The top 10 search results for the top 4 keywords has to be penetrable within the time allowed. Metrics to consider are:

Test 1: If the competition has a young domain age, a low number of back-links, and does not exist in any of these directories, then the market is penetrable. If the opposite is true, stop and start over.

Test 2: Check to see that related products are both available to be sold and are being sold by others. If either is not true, stop and start over.

If both of those tests pass, then make sure the products are giving a referral amount that you deem acceptable. If not, stop and start over. You now have products in a penetrable micro-niche that are profitable to sell. Move on to Phase II – Marketing and Testing.

Phase II – Marketing and Testing

Begin by setting up a place to place your products. This is where your marketing efforts will point back to. It can be a Squidoo page, a Blogspot Blog, or WordPress running on your own domain.  If you are using Blogspot or WordPress, install Google Analytics to track traffic. If using Squidoo, there are tracking mechanisms built into the site. Once you have a place to put your products, begin writing copy (content) for the site. You will need to write the following:

  • ‘About’ and ‘Privacy’ pages – use keywords and talk about the product. A privacy policy is required by many advertisers and affiliate programs including Google Adsense.
  • Ad copy for the products – if using Market Samurai, there are built-in features for helping with this, but you can do it manually too.
  • Create posts (or pages) about the keyword subject matter within the micro-niche.
  • Next, begin to create backlinks to your site by placing links to the domain, the blog posts, and the the product pages on social bookmarking, social media, and in blog comments in your related market. Be sure to add links from .edu and .gov domains. You can search Google specifically for blogs on those domains manually, but you can do this semi-automatically with Market Samurai too.

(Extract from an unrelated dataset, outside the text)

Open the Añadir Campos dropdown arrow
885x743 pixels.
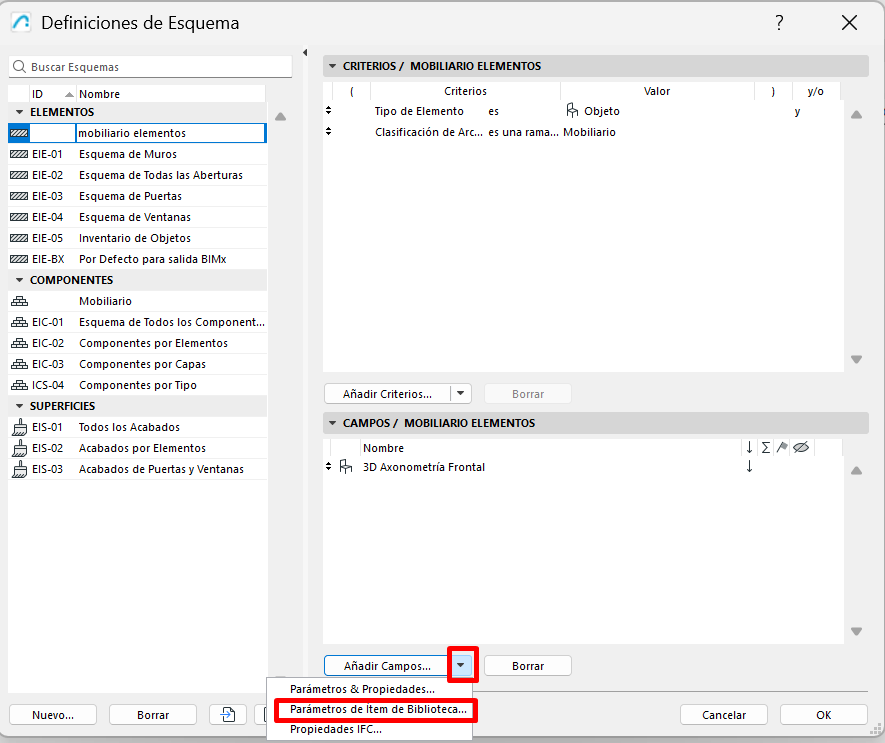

Track the incoming page hits on Google Analytics. Testing for viability can begin only after your product’s page is receiving at least 200 hits per day. If you are not getting 200 hits per day, then try these things first:

  • Increase the number of blog posts on and off the site using other services like hubpages and squidoo – then promote all of the new posts again.
  • Make sure you are promoting on at least 30 different sites for each post – you can use services like ping.fm or trafficbug to assist with this task.
  • Pay to have your site listed in the Yahoo! Directory.
  • Pay for Google Adwords or Bing (Microsoft) AdCenter.
  • Add pictures with descriptive text to get hits from search engine’s image searches like Google Image search.
  • Add video to Youtube with links and comment on other videos in your micro-niche.
  • Make sure you are posting to Twitter and Facebook regularly and engaging in conversation, not just promoting.

If after 30 days or at your own set threshold, you are still not receiving 200 hits or more per day, your product is not viable. Quit and start over. You have just found one of your 6 to 10 failures. If you do have over 200 hits per day, but are not getting conversions, first try changing out your ad copy, images of the products, and/or placement of the two on the page. Refer to Dan Kennedy’s sales letter technique. If after changing all three of these variables and still your revenue is below your expenses, then start over. If not, you have a profitable business. Consider selling it for ten times it’s worth and starting over using Flippa.